Mayor Rick Olson said there also is the issue of real estate tax being increased with the new building. He said a new facility would help entice people from out-of-town to purchase a new vehicle here.
“It’s an important decision. I think we need to look at all sides of the story,” Olson said.
Alderman Kevin Kelleher said another business owner told him he would expect help from the city if it is given to Gjovik.
Alderman Richard Robinson said the city should do something for the Gjovik considering it is the city’s largest source of sales tax. If others seek help, the council can deal with them at that time, he said.
Tim Ayers, a Sandwich resident, questioned why the city should give the dealership $750,000 if it is making money. He said it would have to spend money if it moves to a new city, where it would have to construct a new facility.
Gjovik said the new facility would be two stories, totaling 32,800 square feet of space, and would be located west of the present Ford dealership.
He said they cannot expand on the present site because of easements on the property.
“We’ve have a lot of pressure being put on us by Ford Motor Company because our present facility does not adequately serve the needs of the community. Our commitment to the Sandwich community has driven us to ask for something very modest.”
The second phase of the project would be to remodel the existing building for use as an expanded Quick Lane operation, an expanded Allstate agency, a vehicle reconditioning center, and a new vehicle accessory sales and display area.
He said Quick Lane is a Ford-branded quick service operation that specializes in maintenance and light repairs and would be open evenings and weekends.
He said Ford Motor Co. has agreed to contribute $750,000 toward the cost after the new facility is open.

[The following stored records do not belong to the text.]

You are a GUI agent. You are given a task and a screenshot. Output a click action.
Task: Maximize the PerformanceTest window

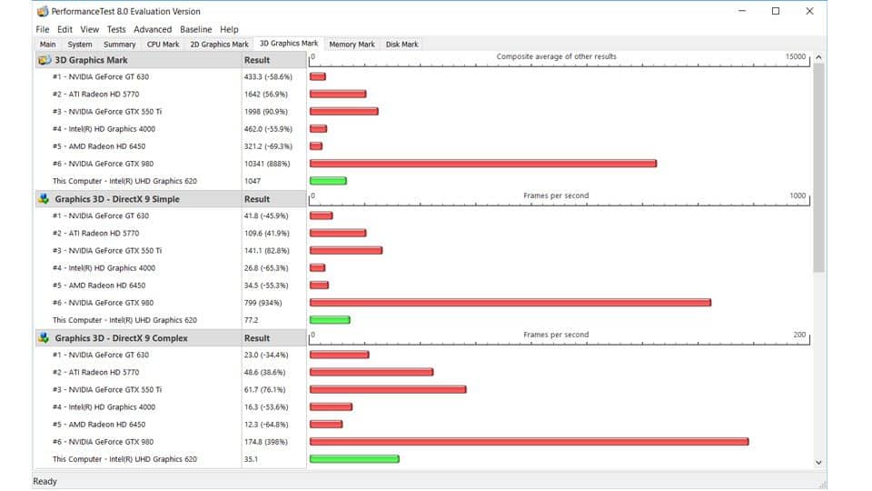click(x=775, y=12)
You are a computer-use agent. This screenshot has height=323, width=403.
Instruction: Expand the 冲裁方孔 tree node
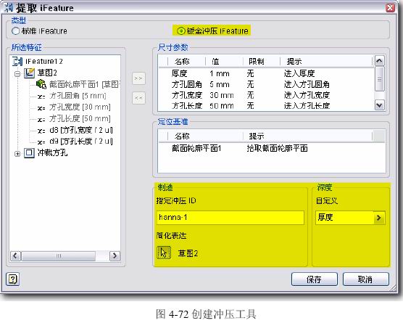coord(17,154)
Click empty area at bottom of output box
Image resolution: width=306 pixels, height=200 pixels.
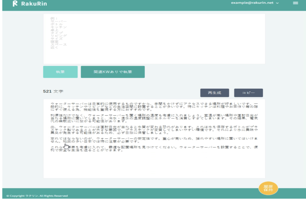[x=154, y=167]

Once complete, it would consist of a 22-acre complex of four dealerships, plus the Allstate and Quick Lane service operation.
Gjovik said they expect this development to attract other new businesses and residents to Sandwich.
Based on their assumptions and estimates, Gjovik said the total tax revenue over the 20-year period could total $12.6 million, which would include $10.8 million from sales tax and $1.8 million from real estate tax increases.
If Sandwich accepts the tax rebate proposal soon, the dealership could proceed with construction plans. He estimated the completion date for late summer or early fall of 2019.
He noted that he is not overly optimistic, based on the council members tabling rather than approving the sales tax rebate proposal.
“Based on discussions at that meeting, we believe that there is a strong possibility that the City of Sandwich will reject our sales tax proposal,” he said in a letter to the Record.
Gjovik said there are greater opportunities for financial help from adjoining municipalities. They include a 50 percent rebate of all sales tax revenue for up to 20 years and some include “significant real estate tax rebates,” he added.
Some municipalities already approve these incentives, he said, but noted that he has not asked Sandwich to match any of these offers because the company prefers to stay in Sandwich.
However, if Sandwich is unwilling or unable to honor the request, Gjovik said company officials will need to seriously consider relocating the Ford dealership, Quick Lane operation and Allstate agency to another town.
If this were to happen, they would leave the existing facility on a standalone basis next to an abandoned, distressed 11-acre parcel of land.
And 55 to 60 jobs provided by these businesses would leave Sandwich, along with millions of dollars in sales and real estate taxes, he said.